1. Assumption of Risk I understand that participating in the Activity entails inherent risks of physical injury. I am fully aware of the risks and hazards associated with the Activity, and hereby elect to voluntarily participate in the Activity. I voluntarily assume full responsibility for any risks of loss, property damage or personal injury, including death.
2. Liability Release In consideration for CrossFit Torch and Uturn CrossFit allowing me to participate in the Activity, I agree I will not sue Crossfit Torch and/or Uturn CrossFIt and I release CrossFit Torch and Uturn CrossFit from any and all liabilities, claims, demands, actions, causes of actions, costs and expenses of any nature whatsoever arising out of any loss, damage, or injury, including death, that may be sustained by me or to any property belonging to me, arising from the Activity or while upon the premises where the Activity is being conducted.
3. Indemnification I agree to indemnify and hold harmless CrossFit Torch and Uturn CrossFit from and against any loss, liability, damage or costs, including court costs and attorneys’ fees, that CrossFit Torch and Uturn CrossFit may incur arising from my involvement in the Activity.

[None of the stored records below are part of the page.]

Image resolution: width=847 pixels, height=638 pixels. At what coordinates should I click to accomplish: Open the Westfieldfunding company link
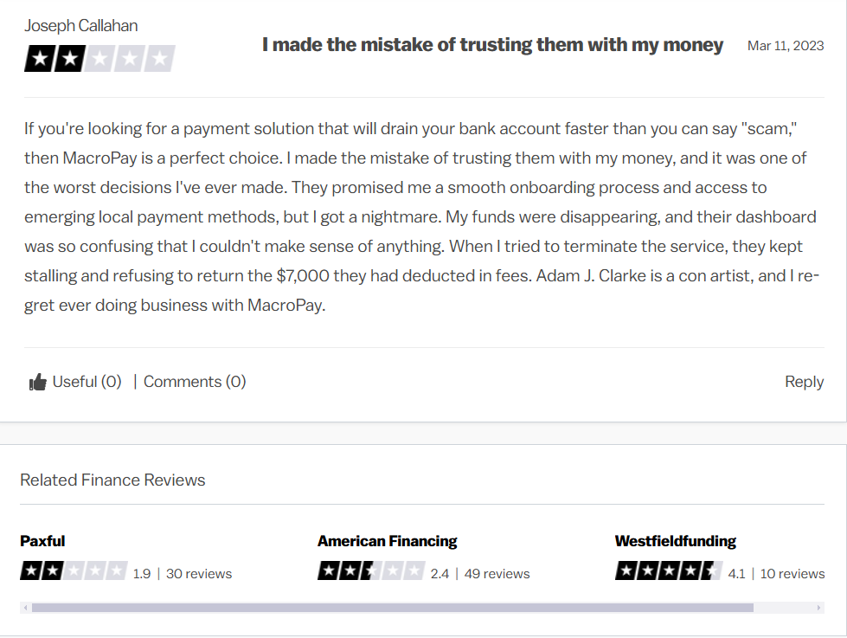pyautogui.click(x=675, y=541)
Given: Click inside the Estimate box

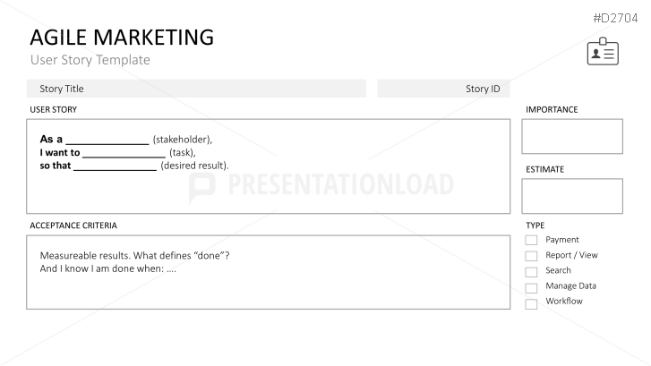Looking at the screenshot, I should pyautogui.click(x=572, y=196).
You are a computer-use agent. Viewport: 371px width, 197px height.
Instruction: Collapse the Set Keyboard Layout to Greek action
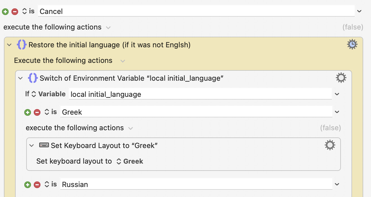pyautogui.click(x=32, y=145)
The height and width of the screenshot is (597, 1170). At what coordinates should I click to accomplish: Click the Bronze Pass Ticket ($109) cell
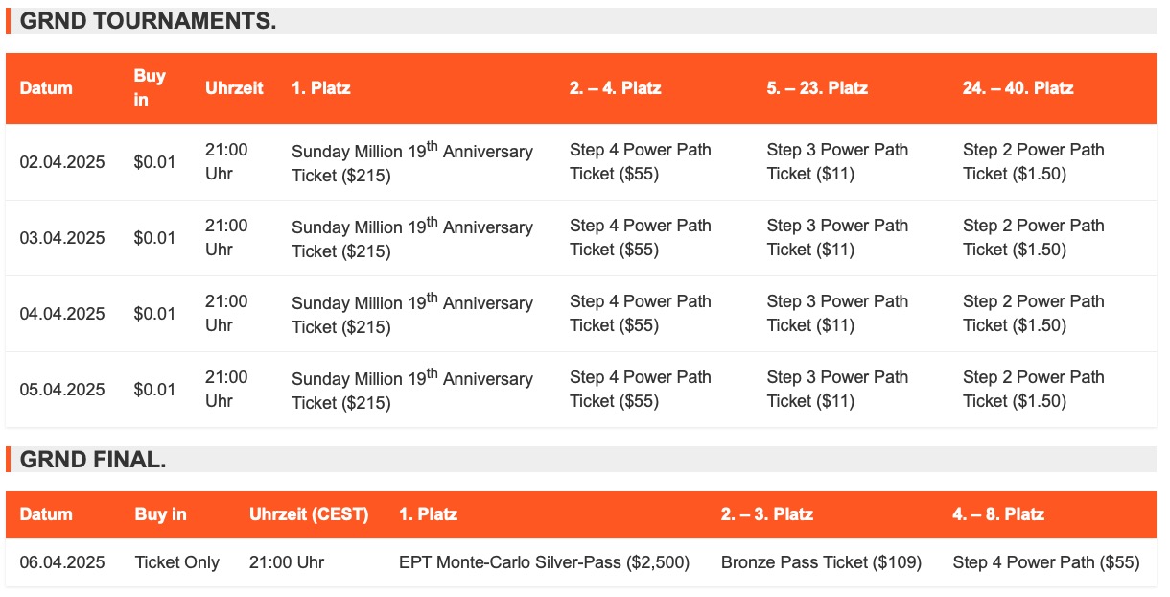click(x=821, y=562)
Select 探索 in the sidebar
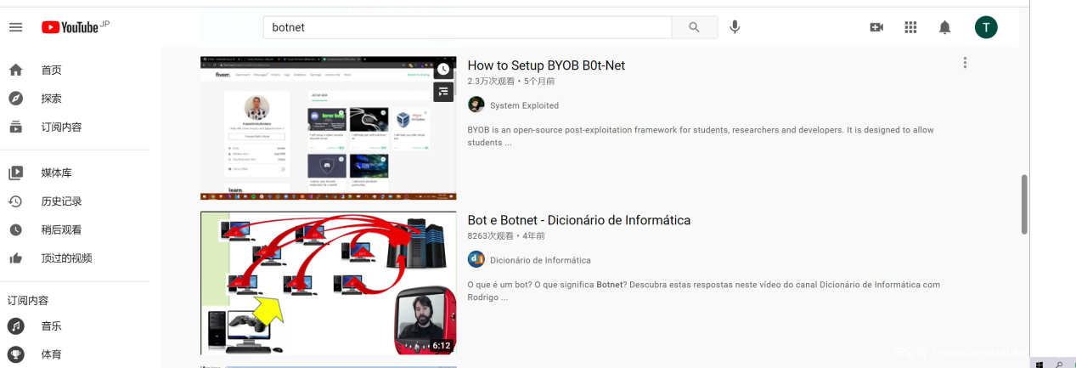1076x368 pixels. pyautogui.click(x=51, y=99)
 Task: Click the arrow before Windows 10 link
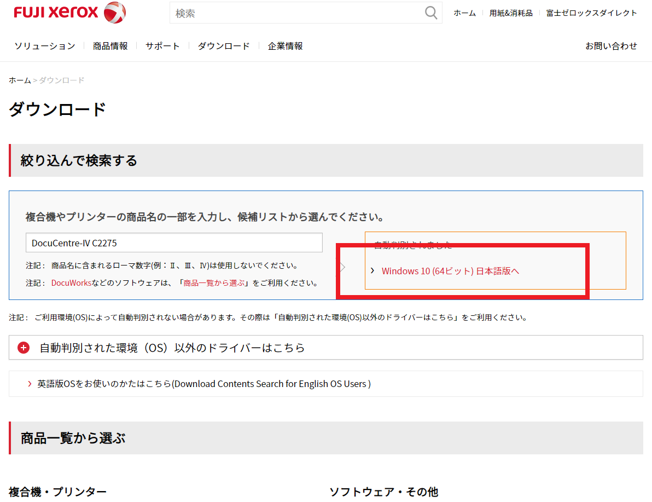pos(372,270)
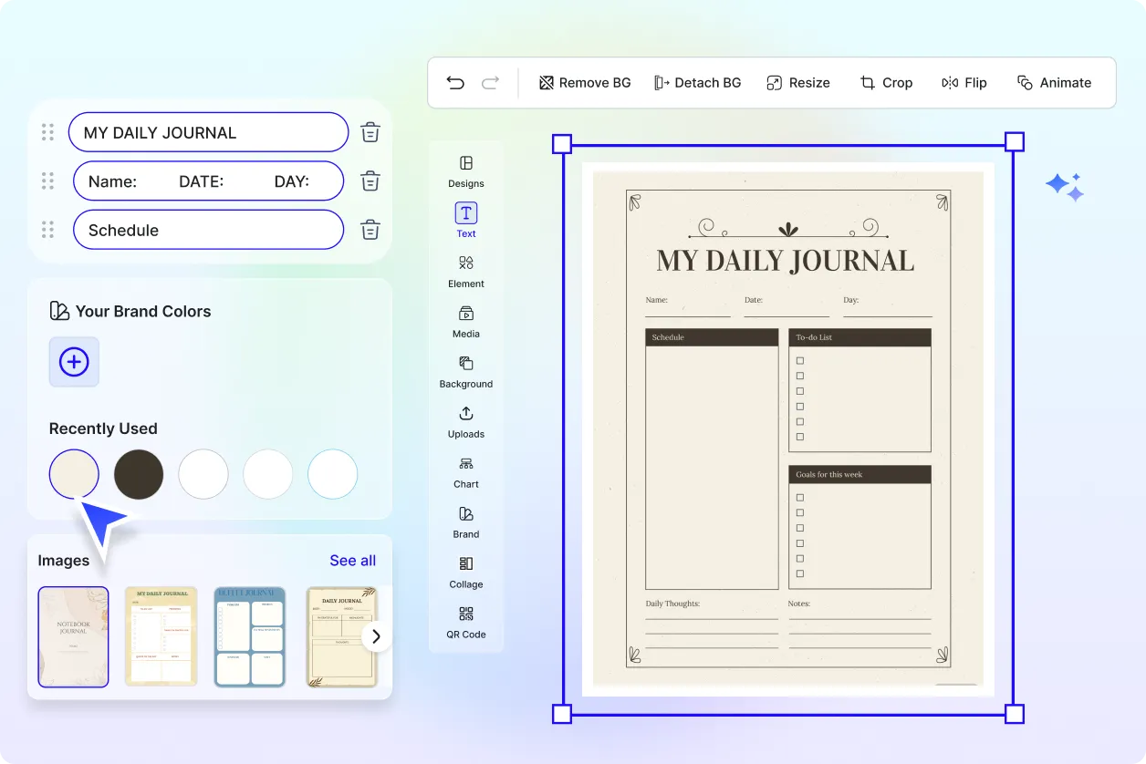
Task: Delete the Schedule text layer
Action: [x=370, y=230]
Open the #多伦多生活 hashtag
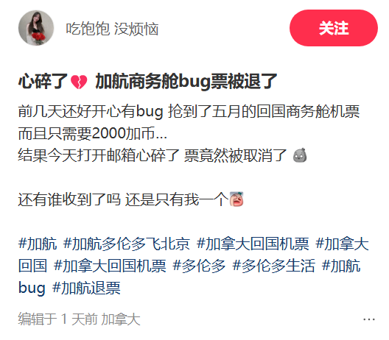This screenshot has width=389, height=340. coord(273,266)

4. Warranty of Physical Fitness I warrant that I am physically fit and in a condition that will allow me to participate fully in the Activity. I understand CrossFit Torch and/or Uturn CrossFit has not made, nor will make, any investigation into my physical fitness or ability to participate in the Activity. I assume full responsibility for payment of medical expenses not covered by my insurance incurred as a result of my participation in the Activity.
5. Emergency Medical Treatment I grant CrossFit Torch and/or Uturn CrossFit permission to authorize emergency medical treatment as it deems appropriate, and agree that such action shall be subject to the terms of this Agreement. I understand and agree that CrossFit Torch and/or Uturn CrossFit assumes no responsibility for any injury or damage that might arise out of or in connection with such authorized emergency medical treatment.
I have read and understood the foregoing assumption of risk, and release of liability and I understand that by signing it obligates me to indemnify the parties named for any liability for injury or death of any person and damage to property caused by my negligent or intentional act or omission. I understand that by signing this form I am waiving valuable legal rights.